Personal information
- Full name: Beckham Nicolez Soares Baker
- Date of birth: 8 August 2008 (age 17)
- Place of birth: Melbourne, Australia
- Height: 1.75 m (5 ft 9 in)
- Positions: Midfielder; winger;

Team information
- Current team: Melbourne City
- Number: 38

Youth career
- Melbourne City

Senior career*
- Years: Team / Apps / (Gls)
- 2025–: Melbourne City / 7 / (0)

= Beckham Baker =

Australian soccer player (born 2008)

Beckham Nicolez Soares Baker (born 8 August 2008) is an Australian professional soccer player who plays as a midfielder or winger for Melbourne City.

==Early life==
Baker was born on 8 August 2008 to a Timorese mother of Cape Verdean descent and an Australian father. While born in Australia, and a native of Melbourne, he also grew up in Karratha, Western Australia.

==Career==
As a youth player, Baker joined the youth academy of Melbourne City. Baker also spent time in the United Kingdom, playing in the youth teams of English powerhouses Manchester City, Chelsea FC, and Manchester United.
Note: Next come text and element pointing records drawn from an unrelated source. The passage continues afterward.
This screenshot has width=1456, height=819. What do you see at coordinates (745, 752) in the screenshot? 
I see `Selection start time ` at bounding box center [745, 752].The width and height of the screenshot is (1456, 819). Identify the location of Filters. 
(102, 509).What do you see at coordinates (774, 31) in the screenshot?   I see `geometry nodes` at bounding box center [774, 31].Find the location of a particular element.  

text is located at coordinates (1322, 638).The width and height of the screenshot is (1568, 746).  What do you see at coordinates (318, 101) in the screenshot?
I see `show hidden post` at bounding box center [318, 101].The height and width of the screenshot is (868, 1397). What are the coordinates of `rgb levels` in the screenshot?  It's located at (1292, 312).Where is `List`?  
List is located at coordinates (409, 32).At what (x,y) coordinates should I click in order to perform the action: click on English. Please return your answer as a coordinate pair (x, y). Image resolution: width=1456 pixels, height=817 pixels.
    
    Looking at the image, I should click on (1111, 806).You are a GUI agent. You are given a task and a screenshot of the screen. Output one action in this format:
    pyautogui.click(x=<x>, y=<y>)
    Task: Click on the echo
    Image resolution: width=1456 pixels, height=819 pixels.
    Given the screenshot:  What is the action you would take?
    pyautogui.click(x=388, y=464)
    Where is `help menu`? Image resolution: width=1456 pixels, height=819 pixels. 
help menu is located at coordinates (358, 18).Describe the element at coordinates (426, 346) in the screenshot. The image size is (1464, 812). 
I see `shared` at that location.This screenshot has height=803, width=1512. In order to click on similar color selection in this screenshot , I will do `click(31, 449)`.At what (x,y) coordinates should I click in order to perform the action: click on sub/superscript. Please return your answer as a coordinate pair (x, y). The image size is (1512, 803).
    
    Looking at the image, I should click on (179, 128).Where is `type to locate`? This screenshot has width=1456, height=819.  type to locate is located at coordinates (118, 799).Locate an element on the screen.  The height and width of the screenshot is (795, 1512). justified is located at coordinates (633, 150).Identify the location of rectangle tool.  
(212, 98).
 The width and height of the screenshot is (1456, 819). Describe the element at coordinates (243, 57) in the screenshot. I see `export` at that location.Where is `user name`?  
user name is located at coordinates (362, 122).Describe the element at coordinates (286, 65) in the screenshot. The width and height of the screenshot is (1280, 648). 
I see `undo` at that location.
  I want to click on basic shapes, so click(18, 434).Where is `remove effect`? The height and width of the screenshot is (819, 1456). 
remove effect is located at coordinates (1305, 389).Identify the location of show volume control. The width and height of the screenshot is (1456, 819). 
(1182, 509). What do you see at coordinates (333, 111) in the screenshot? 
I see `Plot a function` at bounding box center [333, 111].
Moreover, Baker moved to Spain in 2022 after joining the academy of Spanish club Villarreal CF before returning to Melbourne and rejoining the City academy. Ahead of the 2025–26 season, he was promoted to the club's senior team.

==Style of play==
Baker plays as a midfielder or winger. Cape Verdean news website Criolosports.com wrote in 2025 that he "distinguished himself with his speed, dribbling ability, and creativity".